Now if some near-omiscient immortal being numbered each human born, from the first true Homo Sapiens to the last surviving individual, and randomly picked a number between 1 and N, the most likely period for that individual to be from is the period with the most humans alive. If the most humans are alive right before the catastrophe, then the most likely period for that randomly-chosen human to be alive is right before the catastrophe. (This bit is straightforward, if 1 and 2 are true).

Thirdly, we assume that YOU are a randomly-chosen individual from the entire history of the human species.
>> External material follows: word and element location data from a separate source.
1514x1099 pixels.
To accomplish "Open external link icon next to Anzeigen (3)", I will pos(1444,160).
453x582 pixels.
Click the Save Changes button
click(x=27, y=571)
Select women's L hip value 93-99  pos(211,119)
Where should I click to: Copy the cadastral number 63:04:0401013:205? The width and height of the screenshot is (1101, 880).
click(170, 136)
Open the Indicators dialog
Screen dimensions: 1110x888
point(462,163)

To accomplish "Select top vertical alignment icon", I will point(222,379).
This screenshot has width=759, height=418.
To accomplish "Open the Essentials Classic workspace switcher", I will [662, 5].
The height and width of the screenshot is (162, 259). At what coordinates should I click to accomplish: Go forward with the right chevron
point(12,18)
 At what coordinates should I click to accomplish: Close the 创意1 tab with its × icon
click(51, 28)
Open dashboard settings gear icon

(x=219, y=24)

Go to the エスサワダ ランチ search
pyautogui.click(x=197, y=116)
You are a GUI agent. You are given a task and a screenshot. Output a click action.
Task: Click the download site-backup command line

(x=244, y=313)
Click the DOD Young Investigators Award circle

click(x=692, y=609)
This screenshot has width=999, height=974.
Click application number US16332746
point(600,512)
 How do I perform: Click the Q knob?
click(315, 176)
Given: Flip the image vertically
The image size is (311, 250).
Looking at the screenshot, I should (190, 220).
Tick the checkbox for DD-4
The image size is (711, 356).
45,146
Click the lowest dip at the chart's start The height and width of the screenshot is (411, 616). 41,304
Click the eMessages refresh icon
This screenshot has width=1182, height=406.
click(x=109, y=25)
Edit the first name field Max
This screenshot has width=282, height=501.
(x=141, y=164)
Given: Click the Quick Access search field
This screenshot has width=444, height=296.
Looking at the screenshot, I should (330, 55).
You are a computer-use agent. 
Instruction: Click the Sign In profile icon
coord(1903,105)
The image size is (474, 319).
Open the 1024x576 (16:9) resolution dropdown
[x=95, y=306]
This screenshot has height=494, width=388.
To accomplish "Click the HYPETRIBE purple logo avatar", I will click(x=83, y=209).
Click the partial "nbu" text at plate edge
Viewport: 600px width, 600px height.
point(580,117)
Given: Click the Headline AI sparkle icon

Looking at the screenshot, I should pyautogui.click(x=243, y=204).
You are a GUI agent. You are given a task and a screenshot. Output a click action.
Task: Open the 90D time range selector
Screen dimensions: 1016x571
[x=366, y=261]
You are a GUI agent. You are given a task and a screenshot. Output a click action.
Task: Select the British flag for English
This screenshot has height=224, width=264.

That implies you are most likely from the period right before catastrophe.
Now, I think you make a pretty good point against this argument by pointing out that a person in 1805 could have exactly the same argument to prove that the human race would likely go extinct before the year 2008. And also for a person in 5 AD to argue nobody will be alive for the millenium year, and so on.

The thing is, assuming that You are a random sample from the entire history of the species doesn’t work in this case.
(Hint: if YOU are a random sample, and I am a random sample, then the fact that we’re both alive right now makes it twice as likely that the catastrophe is about to happen. And if we think that the person next to me on the bus is also a random sample, that makes it three times as likely. Etc.)

[Sage_Rat]

Or, written even simpler (assuming I understand it correctly), we only know that humankind has lasted this long, so we can only guess that an equal period of time is continuable. The ability for our race to last longer than that is unproven.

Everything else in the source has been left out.